_TASK ITEM_
Every line of the material is to be set down again without any change.

_PROVIDED RECORDS_

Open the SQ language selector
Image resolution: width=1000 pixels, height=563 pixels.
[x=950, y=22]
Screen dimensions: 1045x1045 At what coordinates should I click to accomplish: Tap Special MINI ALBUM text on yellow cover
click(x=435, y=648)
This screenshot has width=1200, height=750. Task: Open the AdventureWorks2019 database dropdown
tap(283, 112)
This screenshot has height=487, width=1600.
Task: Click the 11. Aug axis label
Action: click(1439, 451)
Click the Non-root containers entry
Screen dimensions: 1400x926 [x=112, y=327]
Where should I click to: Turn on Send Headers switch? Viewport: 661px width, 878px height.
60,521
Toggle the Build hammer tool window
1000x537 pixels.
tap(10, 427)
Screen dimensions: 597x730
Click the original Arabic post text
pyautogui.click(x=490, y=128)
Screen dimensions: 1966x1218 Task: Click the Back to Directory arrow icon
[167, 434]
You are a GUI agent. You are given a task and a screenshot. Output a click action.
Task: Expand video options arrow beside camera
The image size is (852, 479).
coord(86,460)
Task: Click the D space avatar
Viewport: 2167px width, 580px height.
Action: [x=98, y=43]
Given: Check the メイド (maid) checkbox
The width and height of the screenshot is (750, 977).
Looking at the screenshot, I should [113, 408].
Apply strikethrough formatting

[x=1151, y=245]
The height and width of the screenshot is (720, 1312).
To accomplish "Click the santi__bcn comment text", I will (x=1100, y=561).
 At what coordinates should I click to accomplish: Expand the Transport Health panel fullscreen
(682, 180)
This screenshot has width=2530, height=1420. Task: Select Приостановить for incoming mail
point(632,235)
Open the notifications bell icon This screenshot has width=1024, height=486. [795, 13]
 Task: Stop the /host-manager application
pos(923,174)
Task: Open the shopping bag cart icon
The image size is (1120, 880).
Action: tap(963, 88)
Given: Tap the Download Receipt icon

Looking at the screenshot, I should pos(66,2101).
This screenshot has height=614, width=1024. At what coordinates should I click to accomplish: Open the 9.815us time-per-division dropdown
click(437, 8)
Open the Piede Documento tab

_FINISHED EXERCISE_
Open the SQ language selector
Image resolution: width=1000 pixels, height=563 pixels.
[x=950, y=22]
Screen dimensions: 1045x1045 At what coordinates should I click to accomplish: Tap Special MINI ALBUM text on yellow cover
click(x=435, y=648)
This screenshot has width=1200, height=750. Task: Open the AdventureWorks2019 database dropdown
tap(283, 112)
This screenshot has height=487, width=1600.
Task: Click the 11. Aug axis label
Action: click(1439, 451)
Click the Non-root containers entry
Screen dimensions: 1400x926 [x=112, y=327]
Where should I click to: Turn on Send Headers switch? Viewport: 661px width, 878px height.
60,521
Toggle the Build hammer tool window
1000x537 pixels.
tap(10, 427)
Screen dimensions: 597x730
Click the original Arabic post text
pyautogui.click(x=490, y=128)
Screen dimensions: 1966x1218 Task: Click the Back to Directory arrow icon
[167, 434]
You are a GUI agent. You are given a task and a screenshot. Output a click action.
Task: Expand video options arrow beside camera
The image size is (852, 479).
coord(86,460)
Task: Click the D space avatar
Viewport: 2167px width, 580px height.
Action: [x=98, y=43]
Given: Check the メイド (maid) checkbox
The width and height of the screenshot is (750, 977).
Looking at the screenshot, I should [113, 408].
Apply strikethrough formatting

[x=1151, y=245]
The height and width of the screenshot is (720, 1312).
To accomplish "Click the santi__bcn comment text", I will (x=1100, y=561).
 At what coordinates should I click to accomplish: Expand the Transport Health panel fullscreen
(682, 180)
This screenshot has width=2530, height=1420. Task: Select Приостановить for incoming mail
point(632,235)
Open the notifications bell icon This screenshot has width=1024, height=486. [795, 13]
 Task: Stop the /host-manager application
pos(923,174)
Task: Open the shopping bag cart icon
The image size is (1120, 880).
Action: tap(963, 88)
Given: Tap the Download Receipt icon

Looking at the screenshot, I should pos(66,2101).
This screenshot has height=614, width=1024. At what coordinates should I click to accomplish: Open the 9.815us time-per-division dropdown
click(437, 8)
Open the Piede Documento tab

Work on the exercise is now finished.